EXERCISE INSTRUCTIONS
The answer must be an exact copy of every entry, with no pictures in it.
RECORDED DATA: Begin
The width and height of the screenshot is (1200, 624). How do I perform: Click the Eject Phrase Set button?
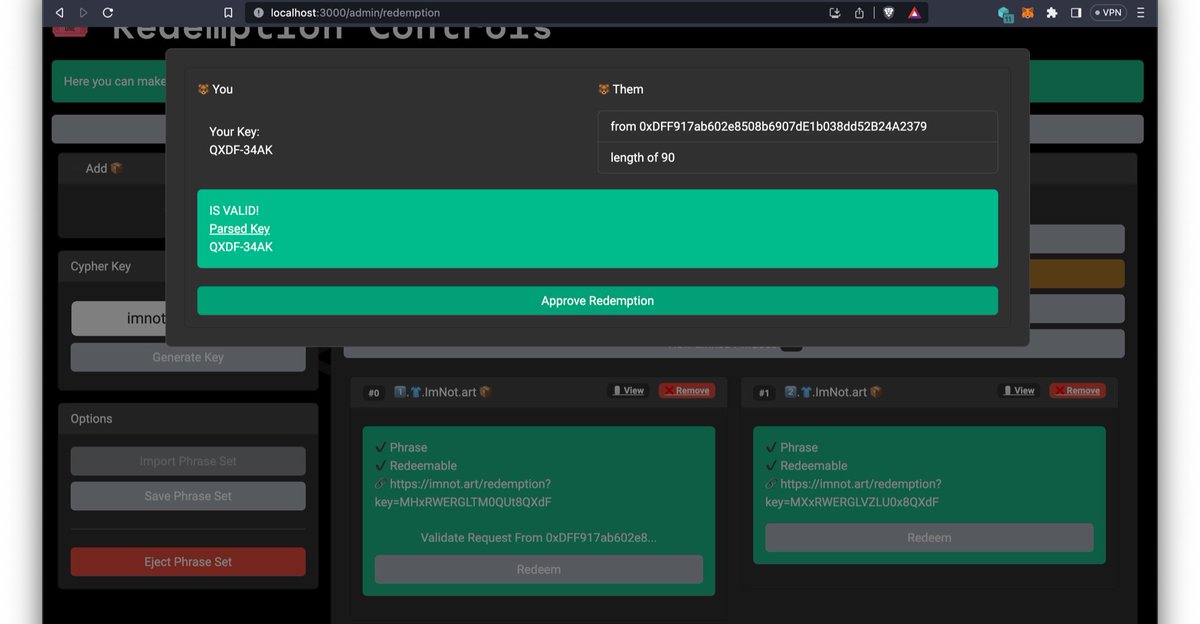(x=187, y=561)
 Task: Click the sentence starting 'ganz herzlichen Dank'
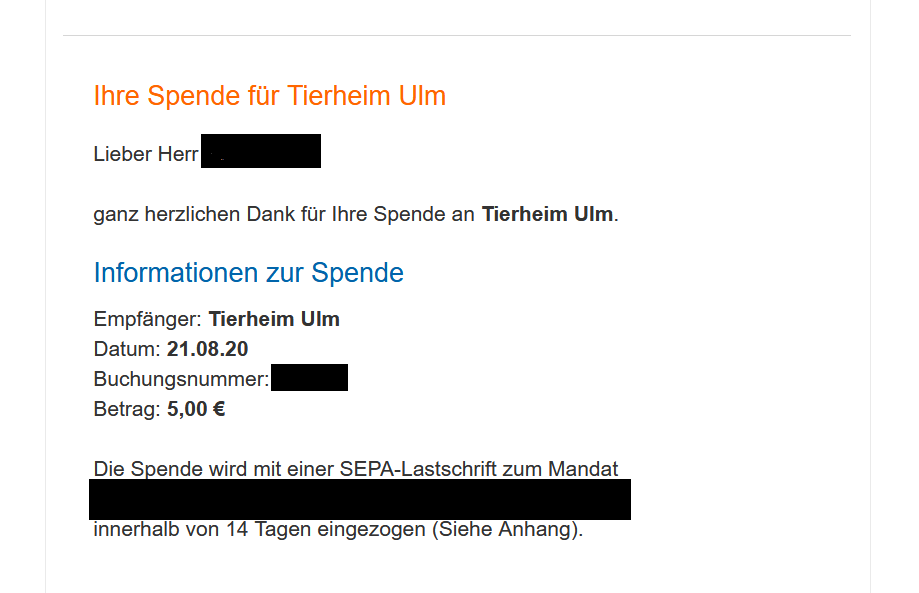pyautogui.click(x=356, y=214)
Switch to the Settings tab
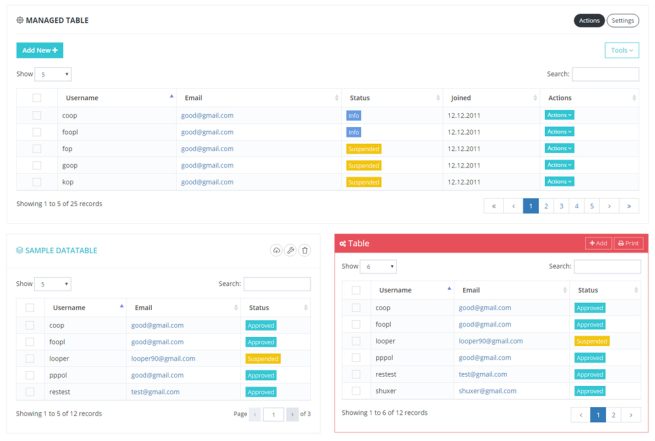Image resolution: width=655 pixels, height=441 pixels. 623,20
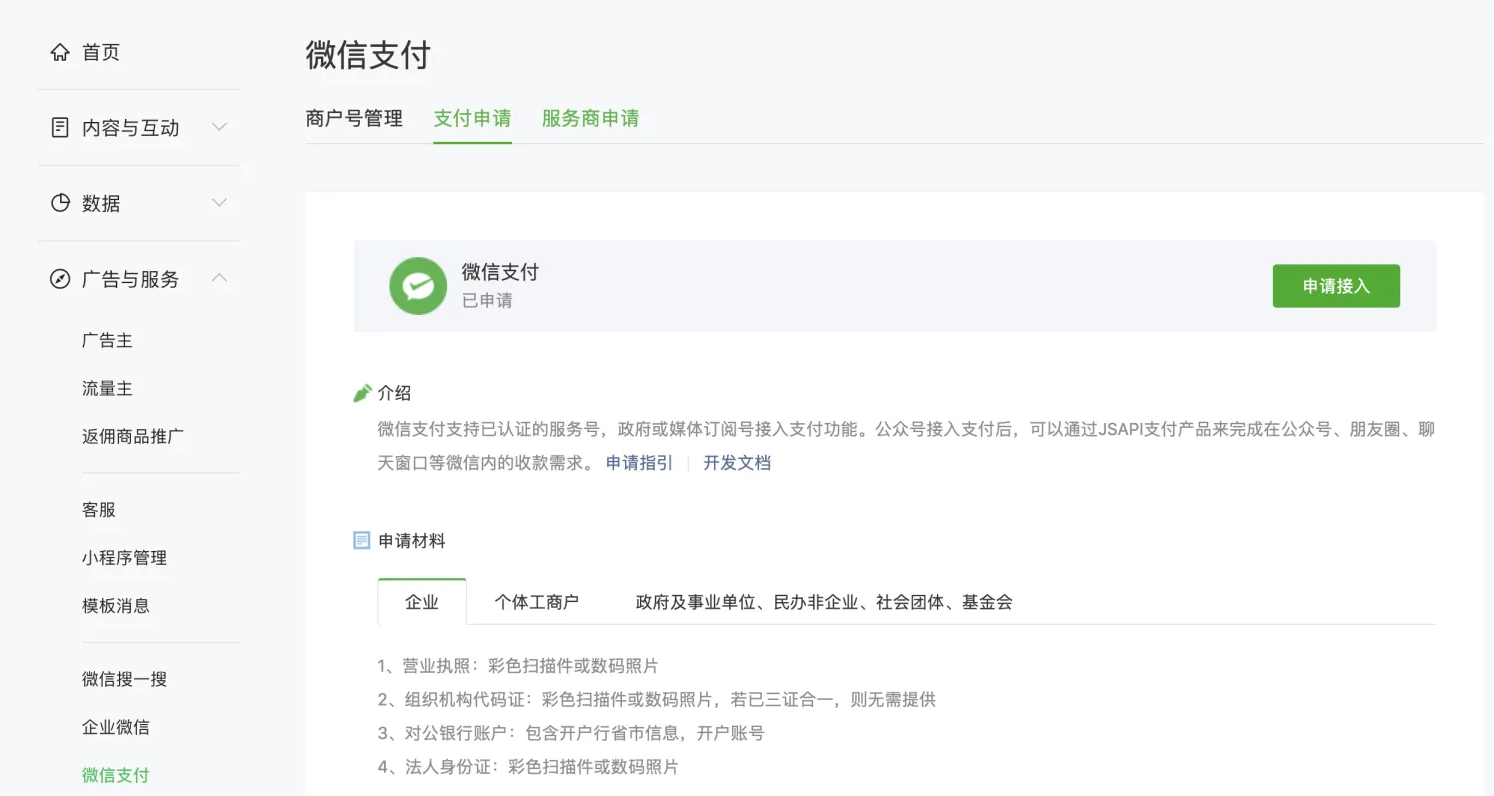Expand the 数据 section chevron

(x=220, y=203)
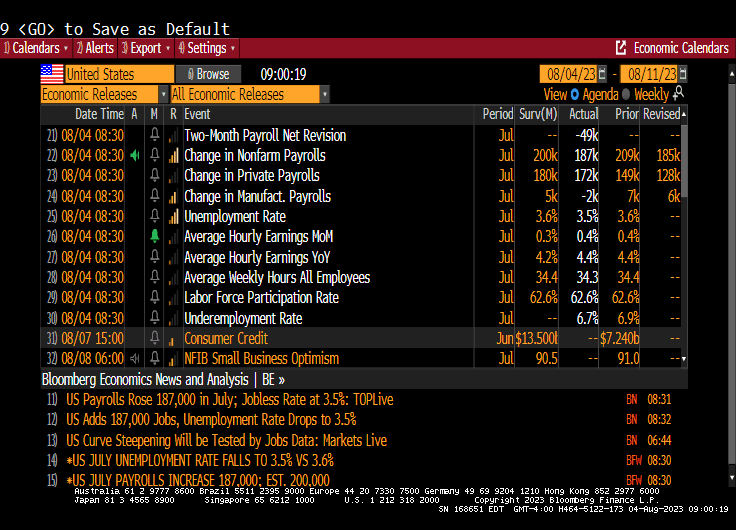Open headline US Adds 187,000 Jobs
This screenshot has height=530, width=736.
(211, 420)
RECORDED DATA: End
ANSWER SPACE
The width and height of the screenshot is (1200, 624). How do I perform: Click the Eject Phrase Set button?
(x=187, y=561)
 Task: Click the sentence starting 'ganz herzlichen Dank'
pyautogui.click(x=356, y=214)
Switch to the Settings tab
Image resolution: width=655 pixels, height=441 pixels. 623,20
Expand the 数据 section chevron

(x=220, y=203)
Open headline US Adds 187,000 Jobs
This screenshot has height=530, width=736.
(211, 420)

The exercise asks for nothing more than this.